_Required work_
Copy out only the lines running from the one that contains "Task: Expand the" through the end of the listing. Pictures stay out.
- Opening Delimiter -
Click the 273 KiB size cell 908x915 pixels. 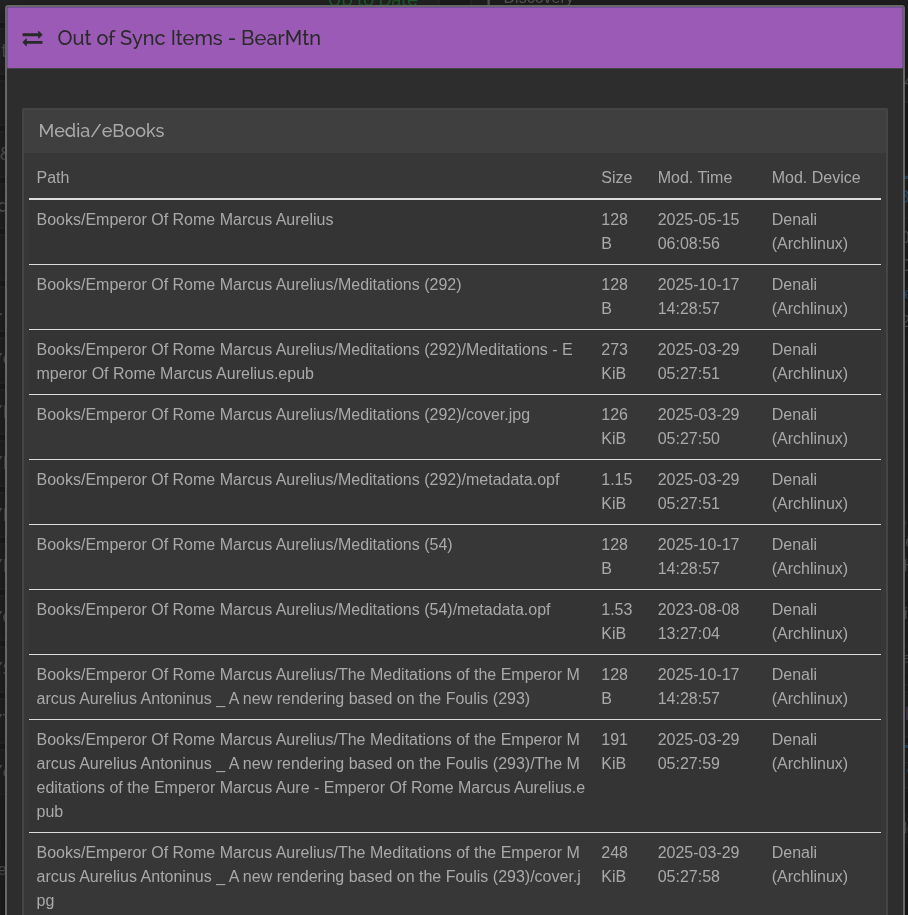click(614, 361)

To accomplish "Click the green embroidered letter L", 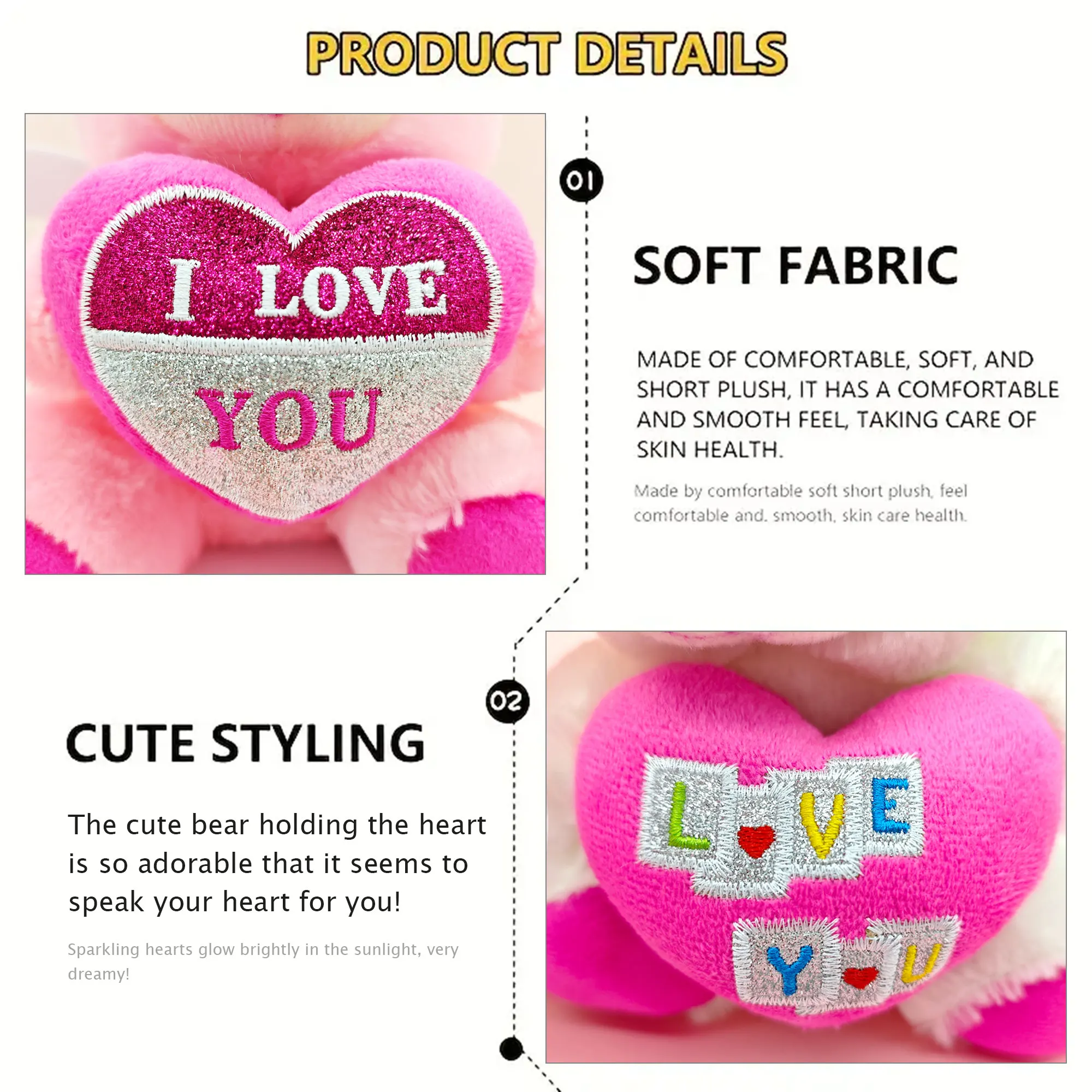I will pos(686,817).
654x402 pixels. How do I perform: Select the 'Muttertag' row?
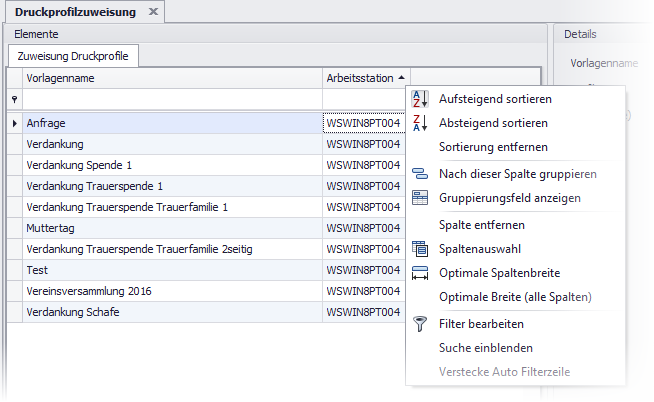(170, 227)
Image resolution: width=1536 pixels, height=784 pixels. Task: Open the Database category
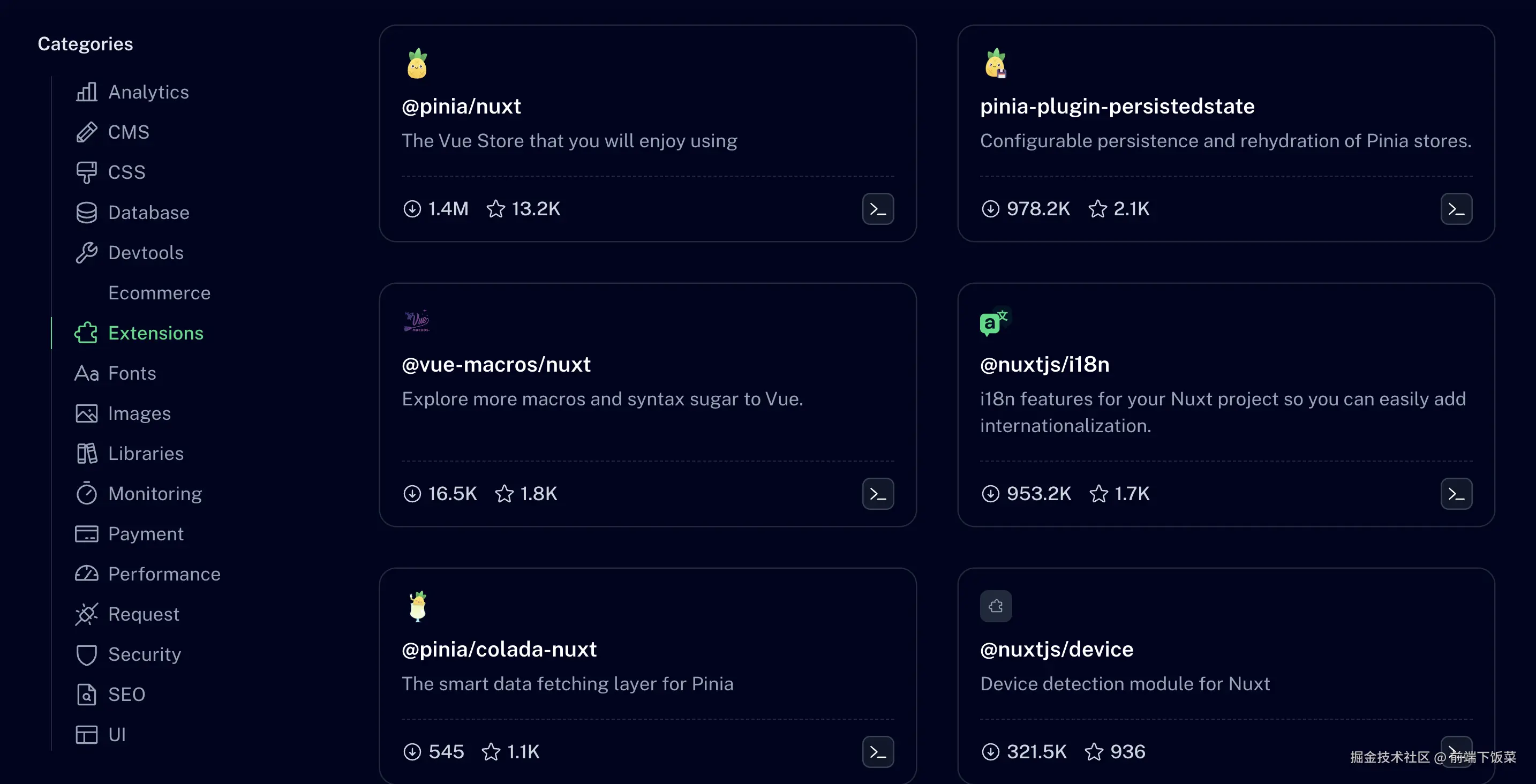pos(148,212)
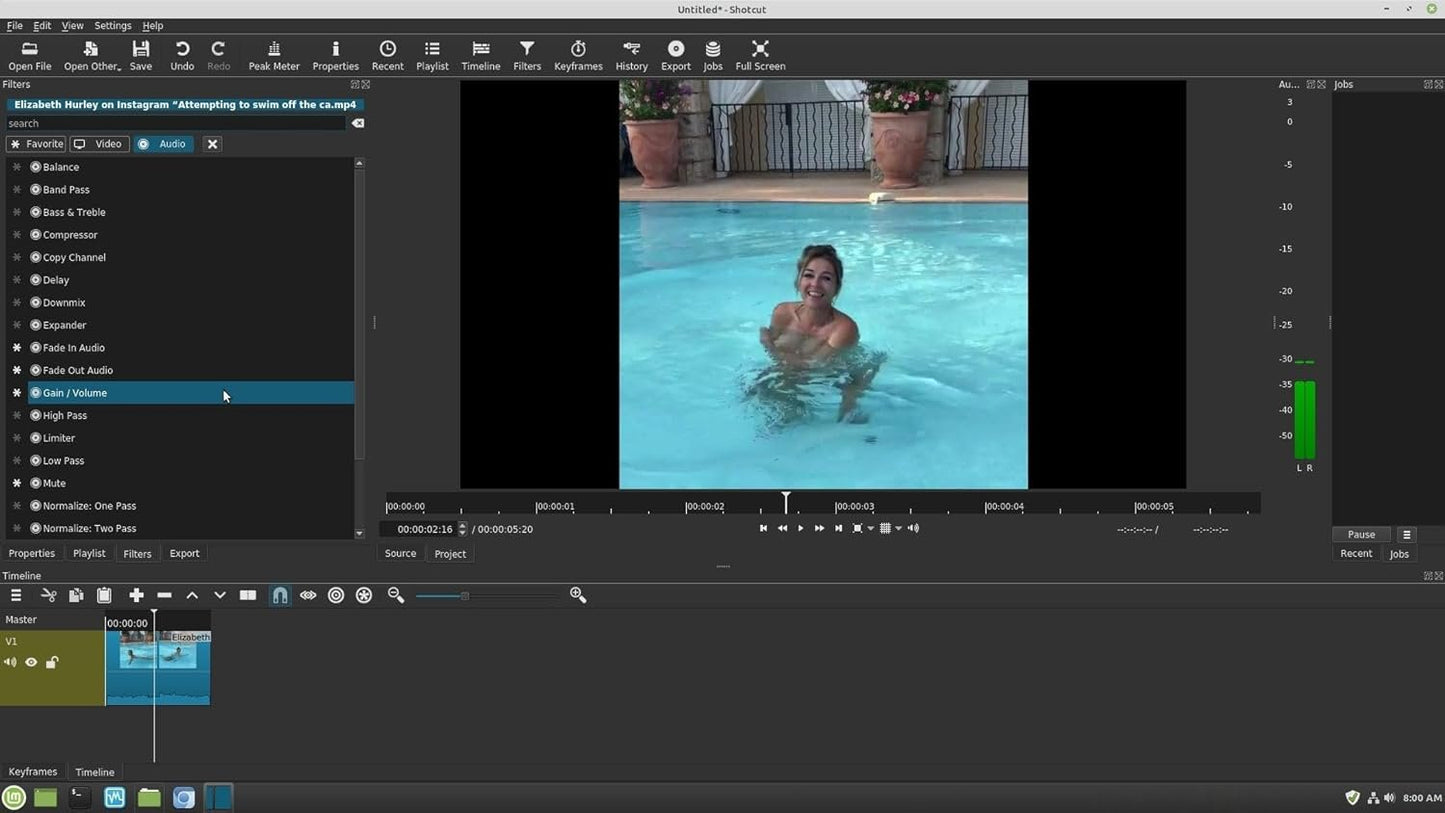Screen dimensions: 1445x813
Task: Open the Keyframes toolbar icon
Action: point(578,56)
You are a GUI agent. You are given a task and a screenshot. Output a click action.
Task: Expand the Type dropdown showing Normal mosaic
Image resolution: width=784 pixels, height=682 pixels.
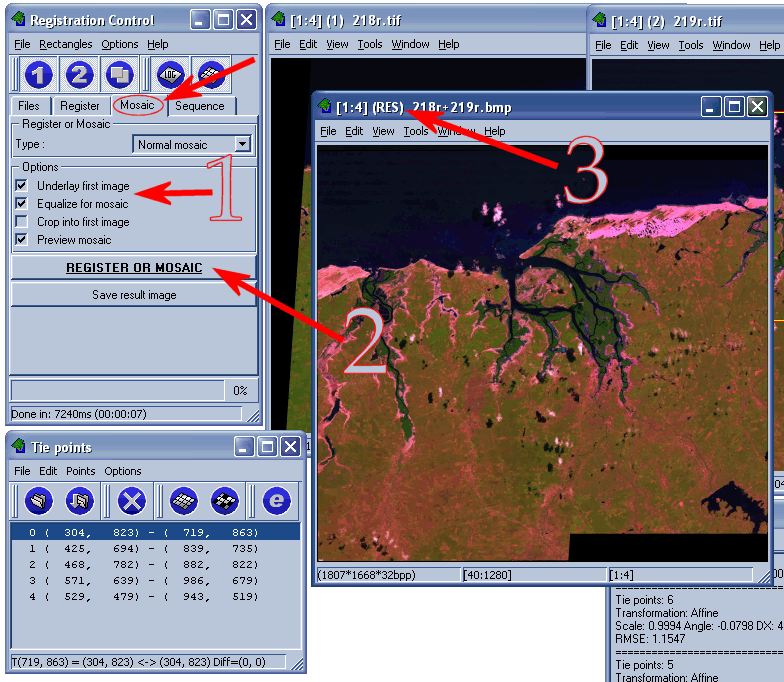tap(241, 145)
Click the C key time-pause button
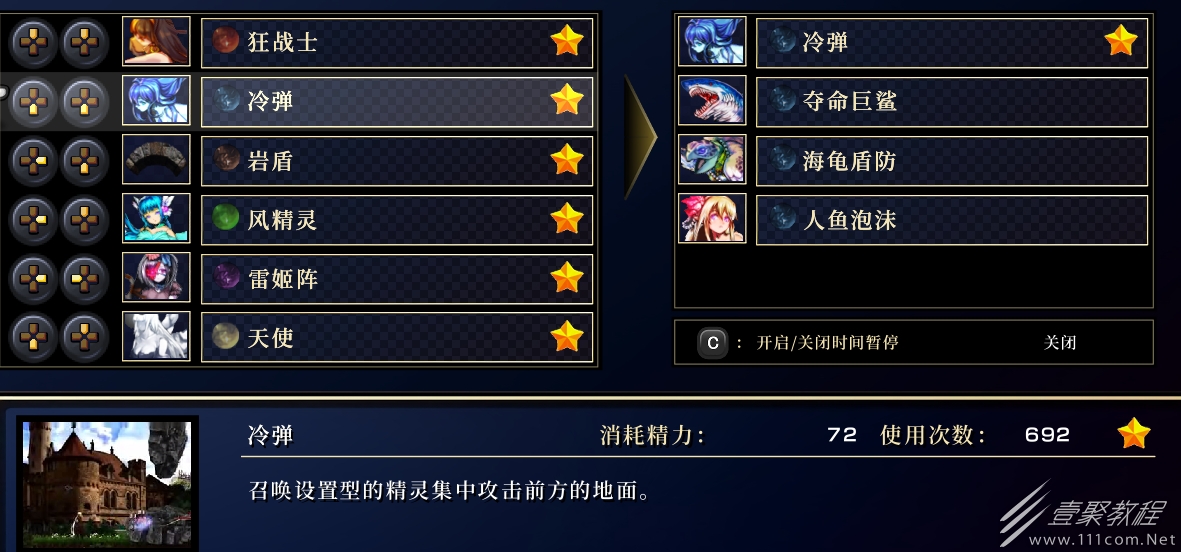1181x552 pixels. coord(713,343)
- Closing Delimiter -
_Task response_
Task: Expand the Type dropdown showing Normal mosaic
Image resolution: width=784 pixels, height=682 pixels.
tap(241, 145)
Click the C key time-pause button
1181x552 pixels. coord(713,343)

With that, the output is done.